EXERCISE OBJECTIVE
Down to the last line, copy the records below without any change.

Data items

_ _ _ _ _ _ _

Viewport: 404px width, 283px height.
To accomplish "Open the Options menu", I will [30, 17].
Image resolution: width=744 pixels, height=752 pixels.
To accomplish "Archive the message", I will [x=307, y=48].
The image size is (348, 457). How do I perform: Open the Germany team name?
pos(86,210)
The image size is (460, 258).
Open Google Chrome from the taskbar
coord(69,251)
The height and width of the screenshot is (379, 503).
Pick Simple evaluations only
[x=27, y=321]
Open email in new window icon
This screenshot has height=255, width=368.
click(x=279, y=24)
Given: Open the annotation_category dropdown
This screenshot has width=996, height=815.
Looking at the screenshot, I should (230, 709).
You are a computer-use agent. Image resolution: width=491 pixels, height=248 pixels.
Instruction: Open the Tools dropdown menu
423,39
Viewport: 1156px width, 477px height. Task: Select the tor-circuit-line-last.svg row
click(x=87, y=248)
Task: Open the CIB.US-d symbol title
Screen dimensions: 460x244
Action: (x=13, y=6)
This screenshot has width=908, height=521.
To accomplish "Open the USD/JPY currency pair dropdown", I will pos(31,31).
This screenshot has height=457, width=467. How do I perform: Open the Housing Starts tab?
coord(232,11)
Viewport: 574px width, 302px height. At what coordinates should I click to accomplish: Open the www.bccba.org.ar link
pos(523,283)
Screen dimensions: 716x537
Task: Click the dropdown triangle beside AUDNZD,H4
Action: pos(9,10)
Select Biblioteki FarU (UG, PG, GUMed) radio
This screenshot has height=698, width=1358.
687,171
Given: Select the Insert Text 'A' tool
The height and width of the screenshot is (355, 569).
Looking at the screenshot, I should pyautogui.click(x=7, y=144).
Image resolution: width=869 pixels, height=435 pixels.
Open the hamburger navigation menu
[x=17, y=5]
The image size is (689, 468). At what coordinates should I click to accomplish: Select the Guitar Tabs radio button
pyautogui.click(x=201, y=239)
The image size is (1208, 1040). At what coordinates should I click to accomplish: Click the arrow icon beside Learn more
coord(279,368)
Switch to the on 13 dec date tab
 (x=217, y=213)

_ _ _ _ _ _ _

PROBLEM SOLUTION
Viewport: 404px width, 283px height.
To accomplish "Open the Options menu", I will [30, 17].
Image resolution: width=744 pixels, height=752 pixels.
To accomplish "Archive the message", I will [x=307, y=48].
The image size is (348, 457). How do I perform: Open the Germany team name?
pos(86,210)
The image size is (460, 258).
Open Google Chrome from the taskbar
coord(69,251)
The height and width of the screenshot is (379, 503).
Pick Simple evaluations only
[x=27, y=321]
Open email in new window icon
This screenshot has height=255, width=368.
click(x=279, y=24)
Given: Open the annotation_category dropdown
This screenshot has width=996, height=815.
Looking at the screenshot, I should (230, 709).
You are a computer-use agent. Image resolution: width=491 pixels, height=248 pixels.
Instruction: Open the Tools dropdown menu
423,39
Viewport: 1156px width, 477px height. Task: Select the tor-circuit-line-last.svg row
click(x=87, y=248)
Task: Open the CIB.US-d symbol title
Screen dimensions: 460x244
Action: (x=13, y=6)
This screenshot has width=908, height=521.
To accomplish "Open the USD/JPY currency pair dropdown", I will pos(31,31).
This screenshot has height=457, width=467. How do I perform: Open the Housing Starts tab?
coord(232,11)
Viewport: 574px width, 302px height. At what coordinates should I click to accomplish: Open the www.bccba.org.ar link
pos(523,283)
Screen dimensions: 716x537
Task: Click the dropdown triangle beside AUDNZD,H4
Action: pos(9,10)
Select Biblioteki FarU (UG, PG, GUMed) radio
This screenshot has height=698, width=1358.
687,171
Given: Select the Insert Text 'A' tool
The height and width of the screenshot is (355, 569).
Looking at the screenshot, I should pyautogui.click(x=7, y=144).
Image resolution: width=869 pixels, height=435 pixels.
Open the hamburger navigation menu
[x=17, y=5]
The image size is (689, 468). At what coordinates should I click to accomplish: Select the Guitar Tabs radio button
pyautogui.click(x=201, y=239)
The image size is (1208, 1040). At what coordinates should I click to accomplish: Click the arrow icon beside Learn more
coord(279,368)
Switch to the on 13 dec date tab
 (x=217, y=213)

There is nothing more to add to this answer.